» **Supplied material**
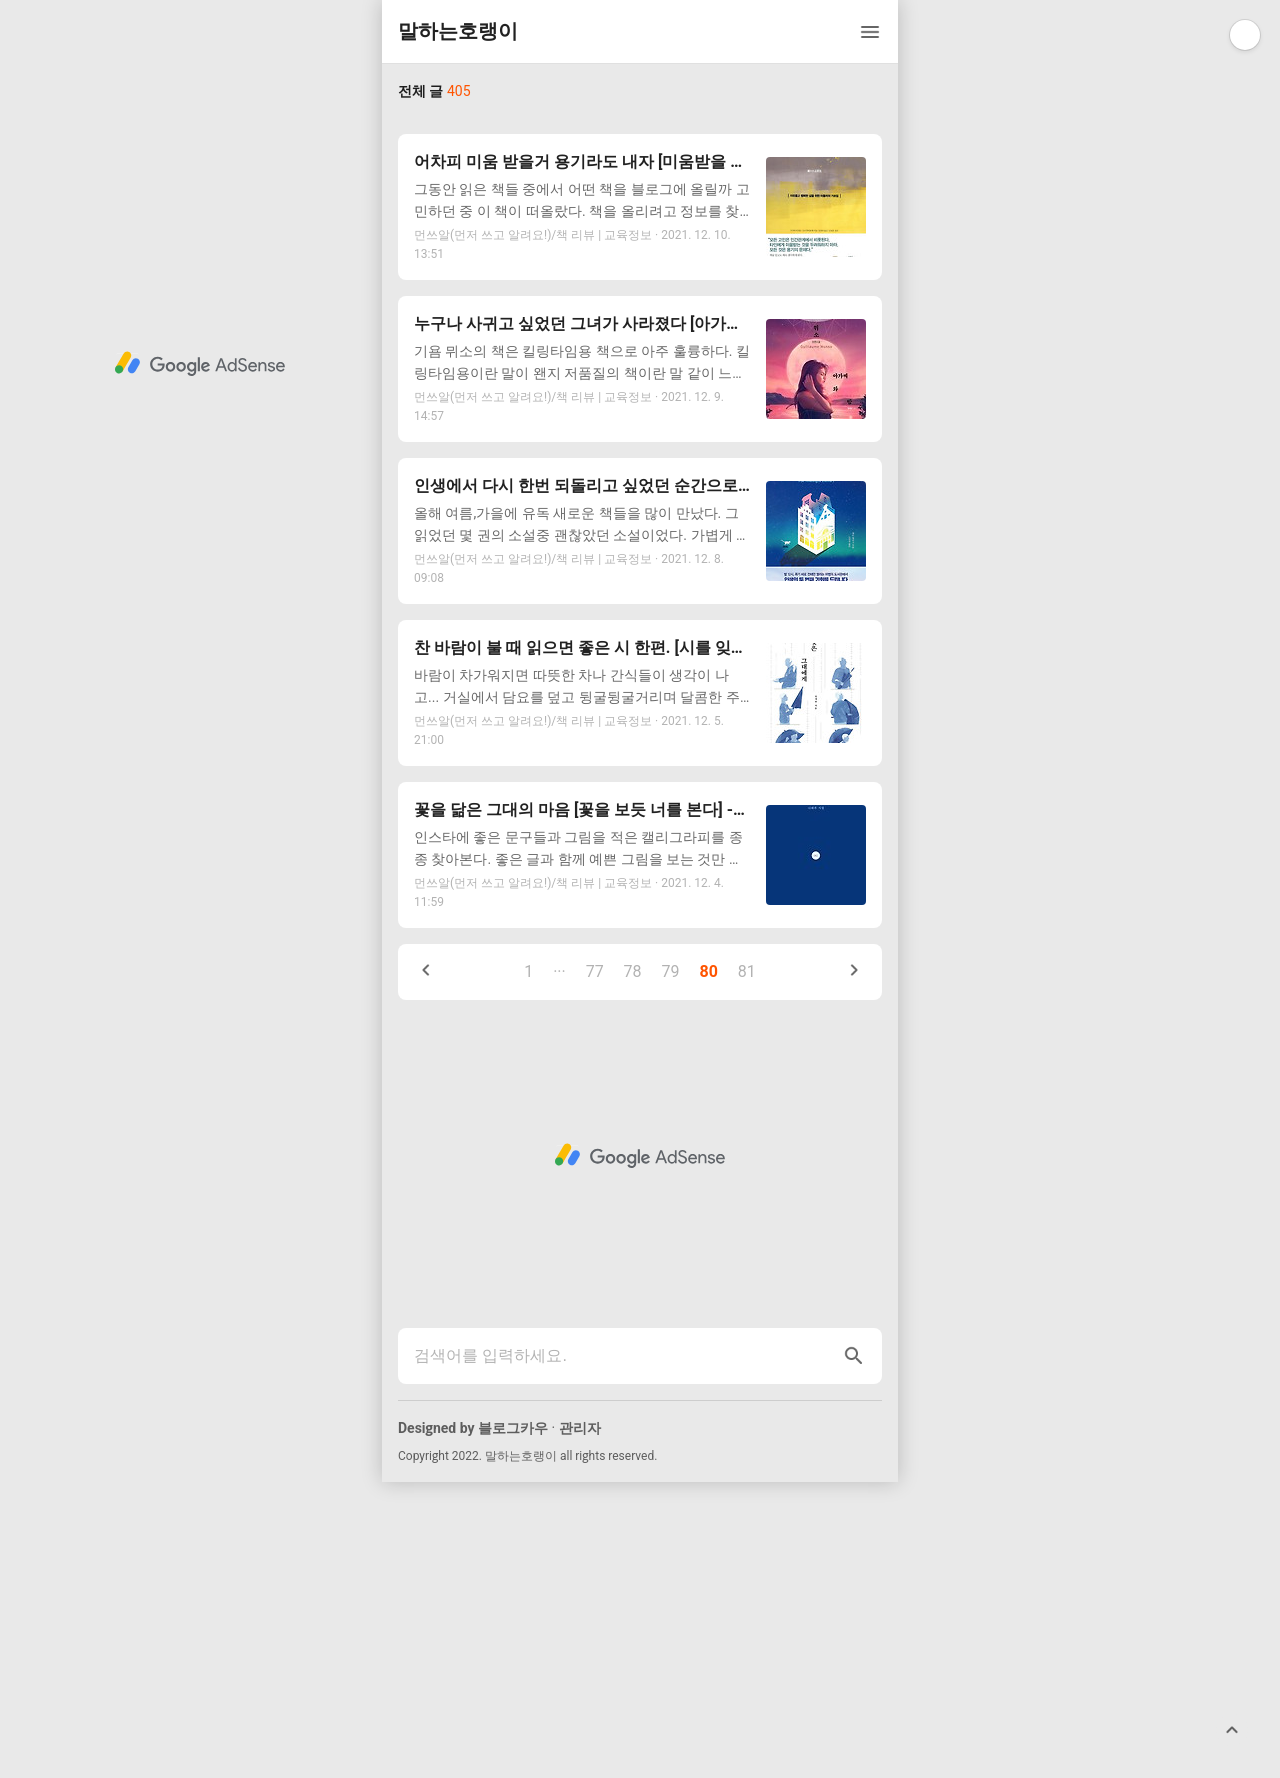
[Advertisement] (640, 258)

...

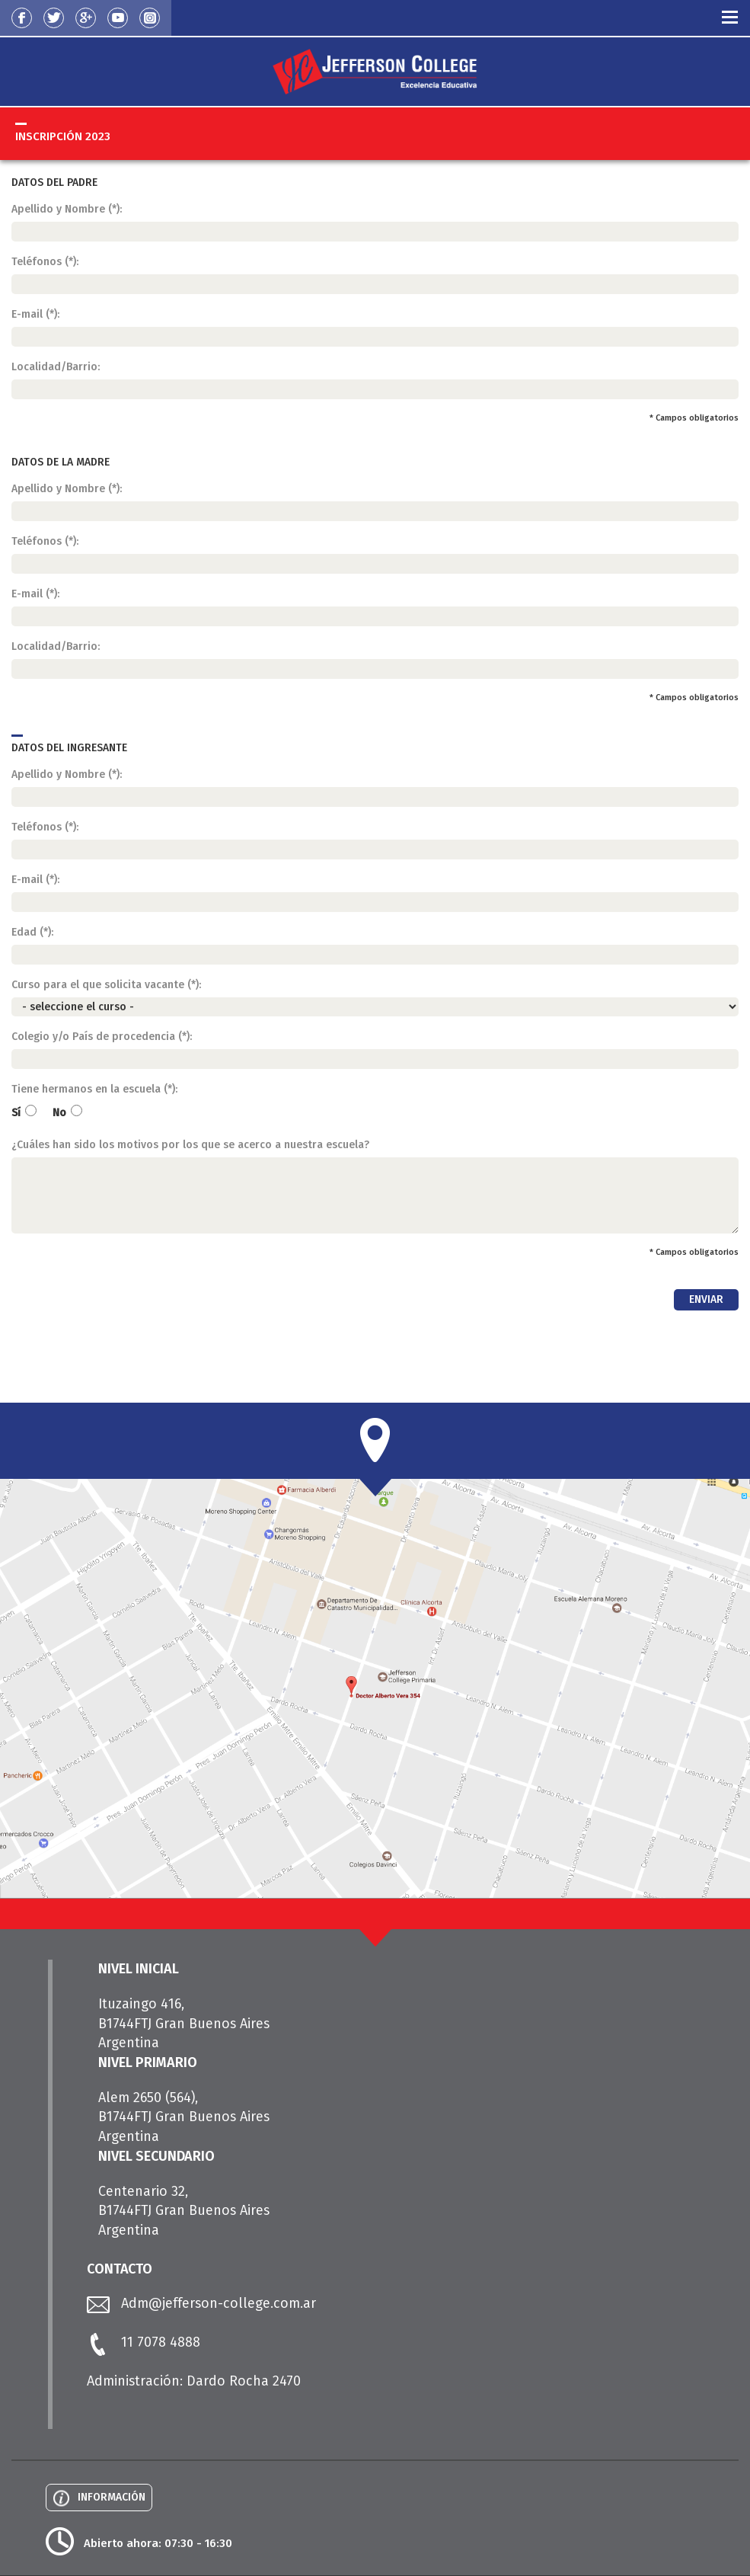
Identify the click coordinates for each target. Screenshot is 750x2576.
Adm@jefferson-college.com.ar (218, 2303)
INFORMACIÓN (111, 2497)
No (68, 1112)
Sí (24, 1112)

» **Brief**
Transcribe the records between the lines holding "Identify the click" and "Sí (24, 1112)", inclusive, and leave out every other line.

» **Output**
Identify the click coordinates for each target. Screenshot is 750x2576.
Adm@jefferson-college.com.ar (218, 2303)
INFORMACIÓN (111, 2497)
No (68, 1112)
Sí (24, 1112)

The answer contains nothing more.